**Problem details**
Your reply should consist only of the lines from the one holding "Where should I" to the last line of the data below, written out exactly and without pictures.

**Dataset entries**
╭──
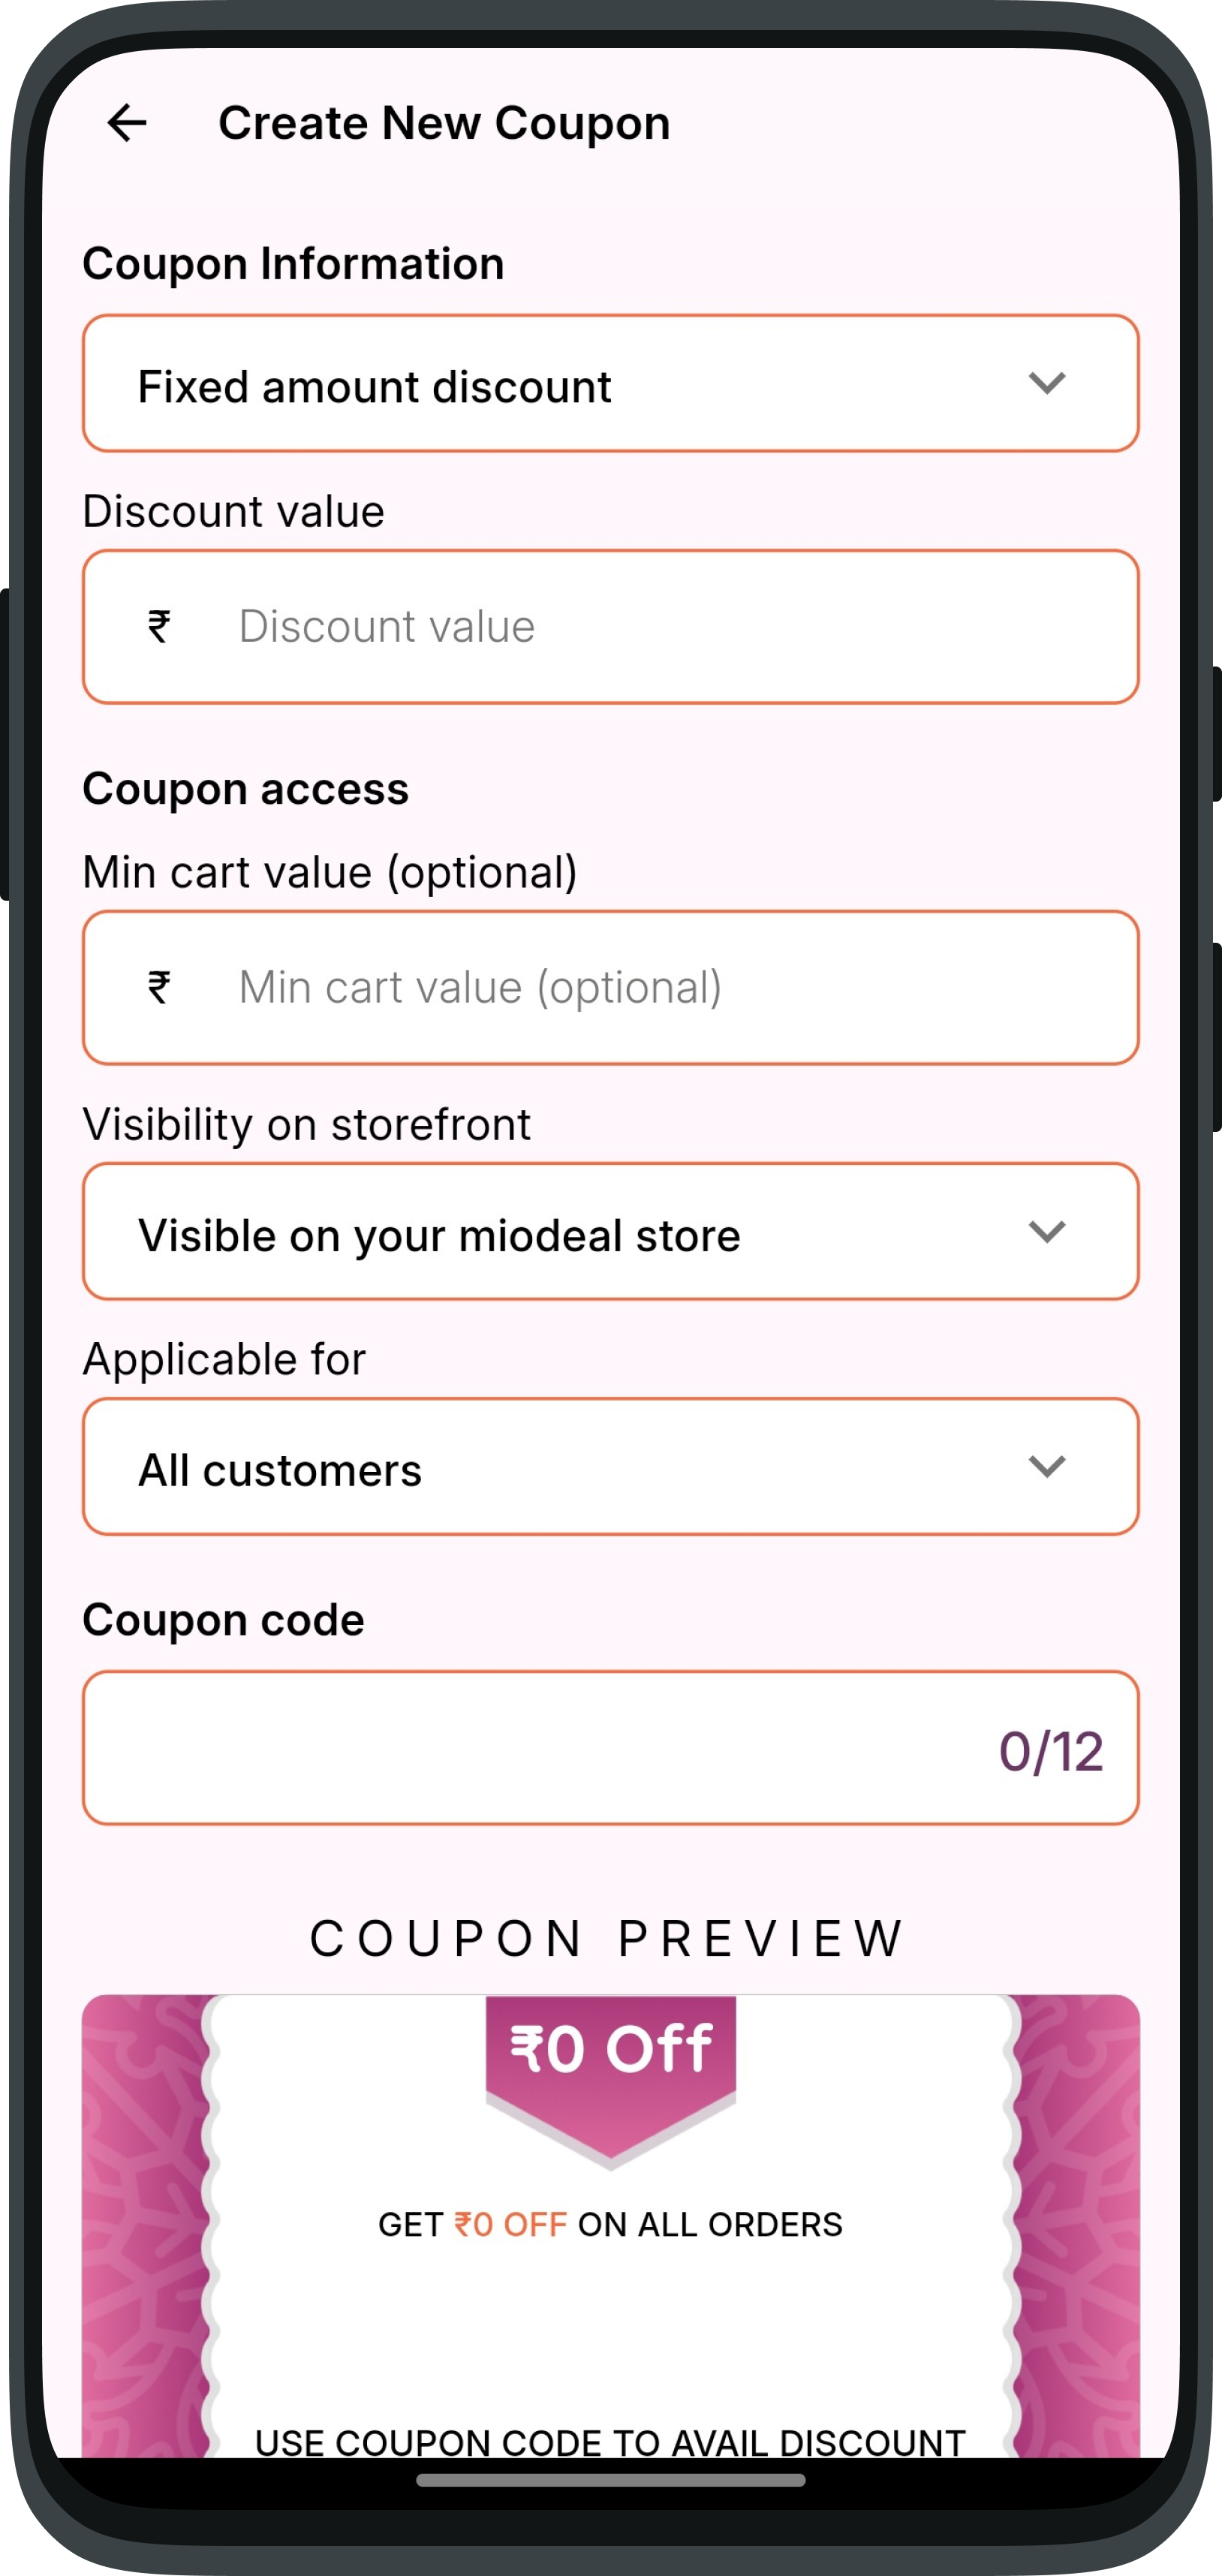This screenshot has height=2576, width=1222.
Task: Tap the Create New Coupon title
Action: (444, 124)
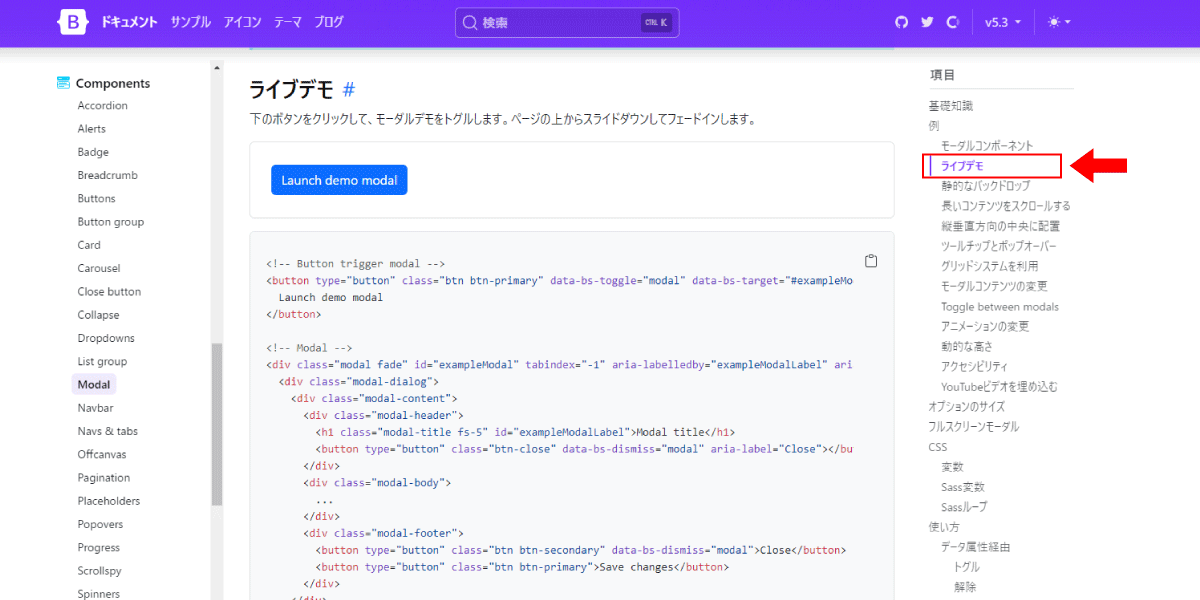Screen dimensions: 1200x600
Task: Copy code with the clipboard icon
Action: tap(871, 261)
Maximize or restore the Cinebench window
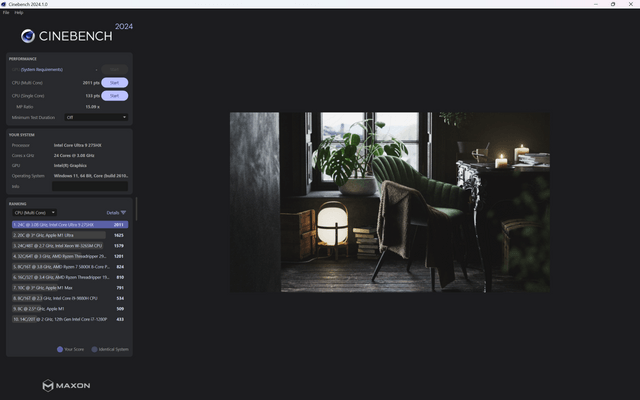 612,4
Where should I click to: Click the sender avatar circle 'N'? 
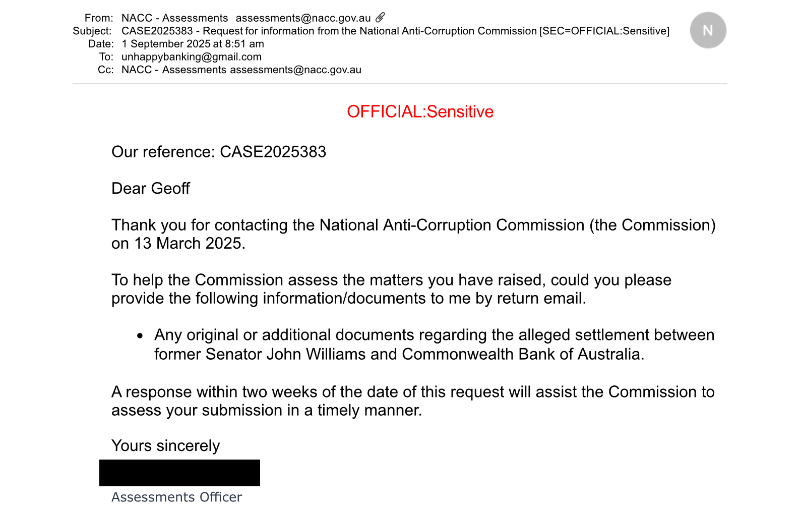[708, 31]
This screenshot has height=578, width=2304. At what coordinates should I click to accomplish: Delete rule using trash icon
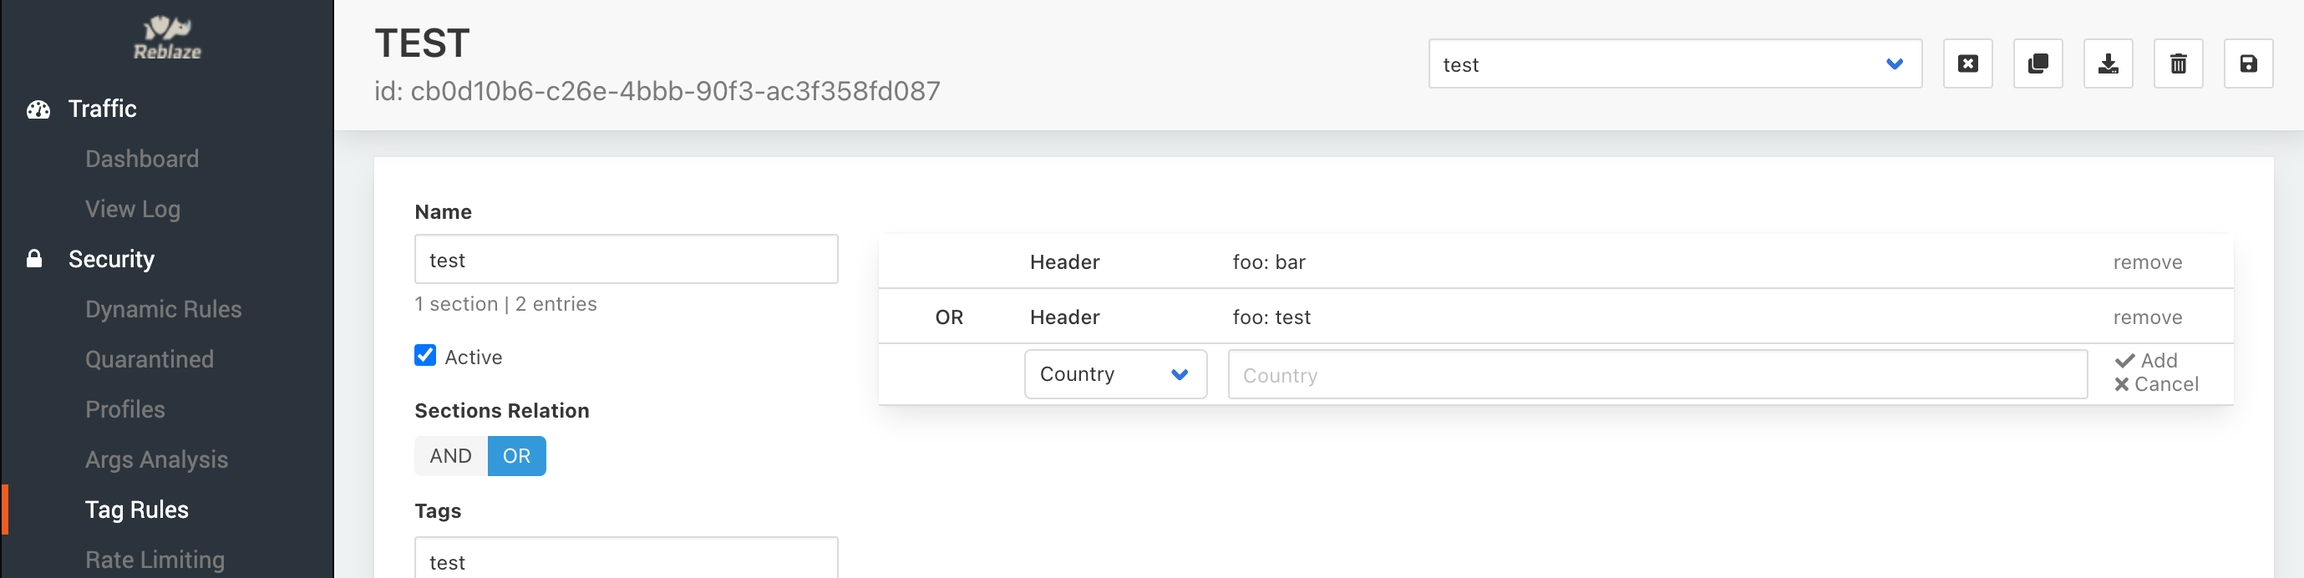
╰──
**Result**
Where should I click to: Click the sender avatar circle 'N'? 
[708, 31]
This screenshot has height=578, width=2304. At what coordinates should I click to accomplish: Delete rule using trash icon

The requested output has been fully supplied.